We live in a culture that values certain bodies more than others. This can result from the stigma received just for being a Black person or due to institutionalised racism resulting in poverty and food insecurity. Historically, people of colour have been fighting for equality and inclusion. As people evaluate their own bodies against others, people also try to struggle for higher places in the social hierarchy. Thus women, BIPOC, and other marginalised groups might try a myriad of diets, attach themselves to men with privilege or try to lighten their skin in the attempt to be seen as more valuable. Over time, as more mixed-race people came into being, the dominant White group used thinness as well as Whiteness in order to continue to assert their dominance. Thus, Sabrina Strings-sociologist mentioned that phobia originated as anti-Blackness. This racial discrimination factor has caused unfair treatments among people of colour. “Black teenagers are 50% more likely than White teenagers to exhibit binging and purging behaviours. Researchers suggest that clinicians need to be aware of their own biases and stereotypes regarding racial differences in order not to overlook eating disturbances in minority populations. In addition to the unique social factors that contribute to eating disorders in Black women, they also have unique social barriers to receiving an eating disorder diagnosis and treatment.

The Methods

Through research, there is no exact reason what causes anorexia NERVOSA and other eating disorders. This can be defined as illnesses in which the victim suffers severe disturbances in their eating behaviours. People with anorexia NERVOSA often see themselves as being overweight, when their weight is normal. Thus, they resort to severe food restrictions, so they do not receive the right amount of calories that they need.
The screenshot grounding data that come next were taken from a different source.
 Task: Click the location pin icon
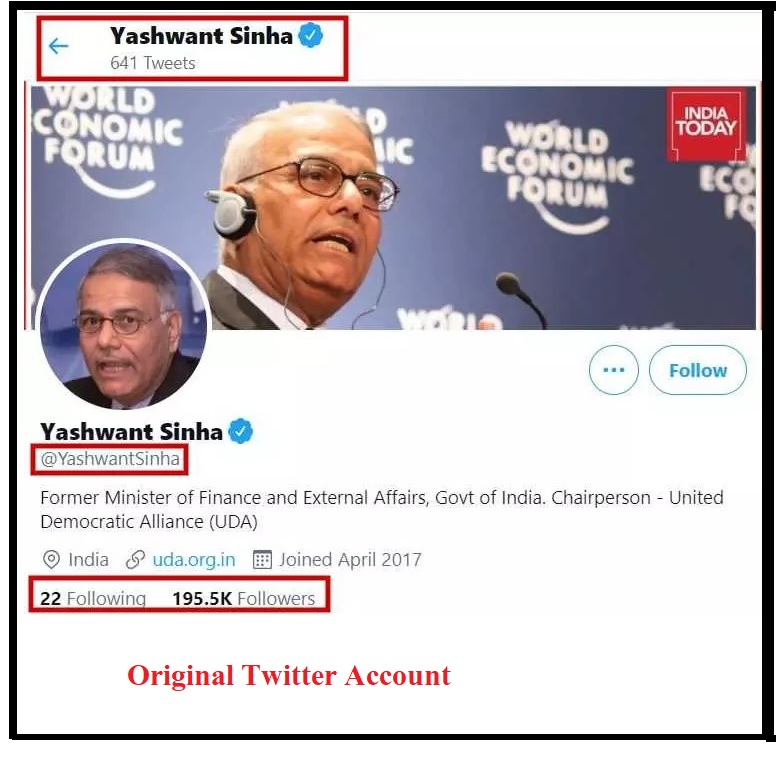click(51, 560)
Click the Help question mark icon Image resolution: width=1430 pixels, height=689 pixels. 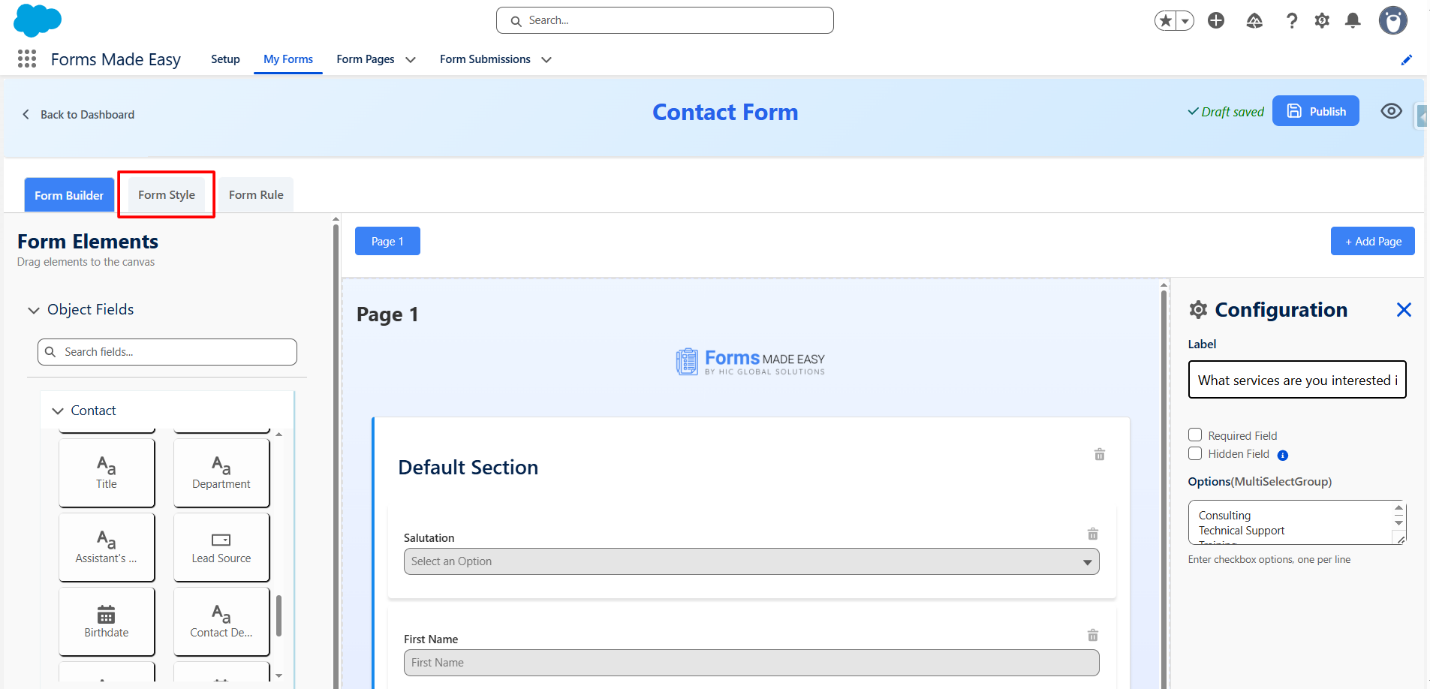pos(1291,20)
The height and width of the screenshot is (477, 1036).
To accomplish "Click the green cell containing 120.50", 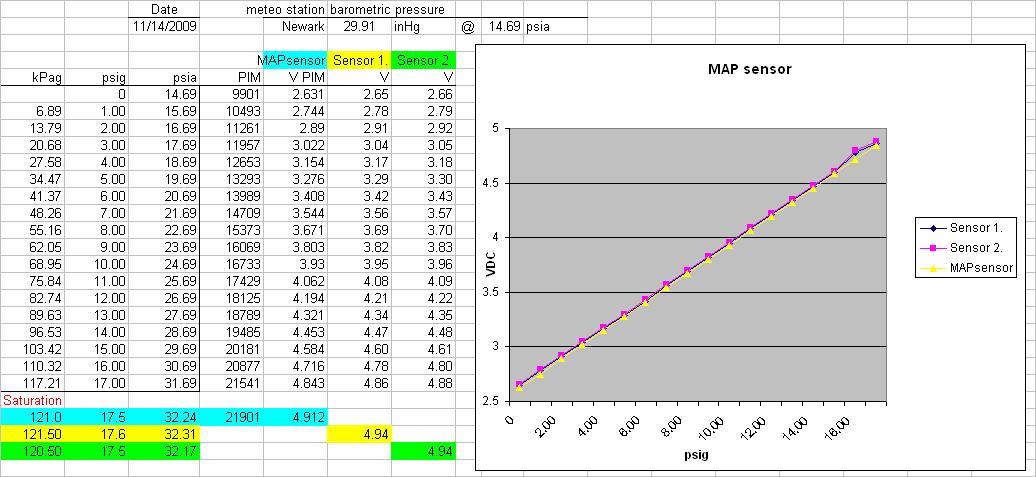I will [x=33, y=451].
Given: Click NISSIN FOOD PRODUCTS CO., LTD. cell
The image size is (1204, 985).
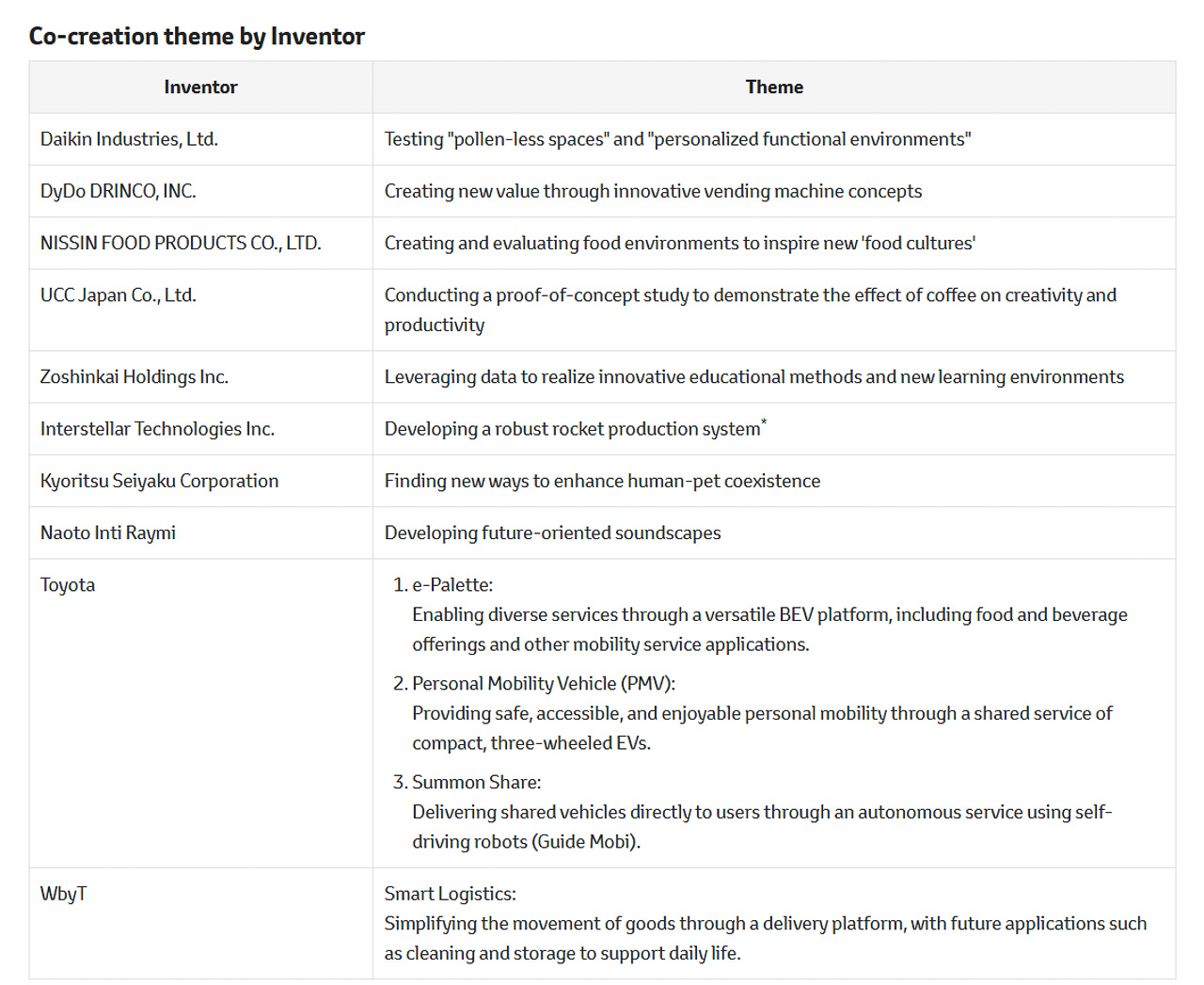Looking at the screenshot, I should tap(181, 243).
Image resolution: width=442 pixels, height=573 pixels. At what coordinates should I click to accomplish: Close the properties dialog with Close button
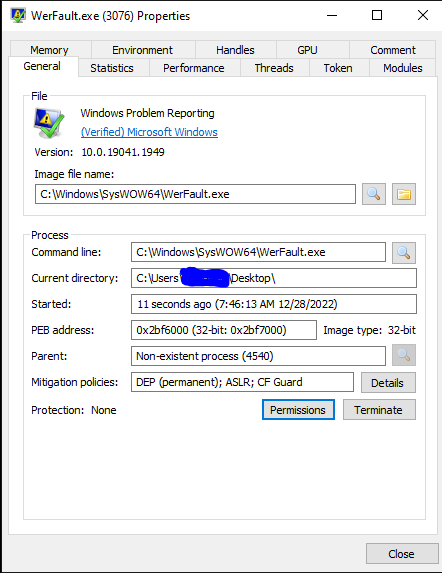(402, 554)

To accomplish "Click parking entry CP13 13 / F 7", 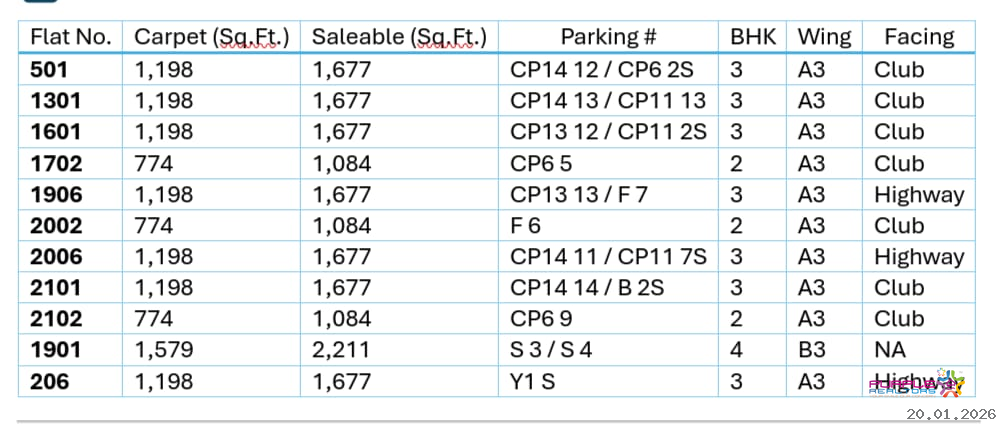I will point(579,195).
On the other hand, they look for methods to get rid of the food by various purging methods by self-induced vomiting, misuse of laxatives, diuretics, compulsive and excessive exercise. Adolescent is a time of significant sexual development. Individuals in this age range start to care about attracting their preferred gender. During this time, puberty is in full effect, which can increase the amount of time someone spends time thinking about their body as they adjust to these changes. Anorexia NERVOSA was viewed as an almost exclusively female disorder. However, in recent years psychiatrists have begun to see changes as men have increasingly developed eating disorders, possibly related to growing social pressures, which makes them, want to diet and it can then lead to eating disorders.

The Awareness

In this century alone, the awareness of anorexia NERVOSA has increased substantially. Eating disordered treatment now encombasses a holistic model that addresses multiple approaches such as medical, psychological, nutritional, and counselling therapy. It is also important for anorexic people to understand and have an awareness that diet does not necessarily mean losing weight to look different but refers to the total amounts of food consumed by individuals, where as nutrition is the process of utilising food for growth, metabolism and the repair of tissues.

Conclusion

In conclusion, it has been demonstrated that, through research and the account of clinicians, the understanding of anorexia NERVOSA as a complex psychiatric condition has improved. Cultural beliefs about bodies and appearance has been shown to influence rates of anorexia significantly. The blog has also shown that Health professionals now acknowledge the role of genetic, environmental, psychological, social and individual factors in the development and experience of anorexia NERVOSA.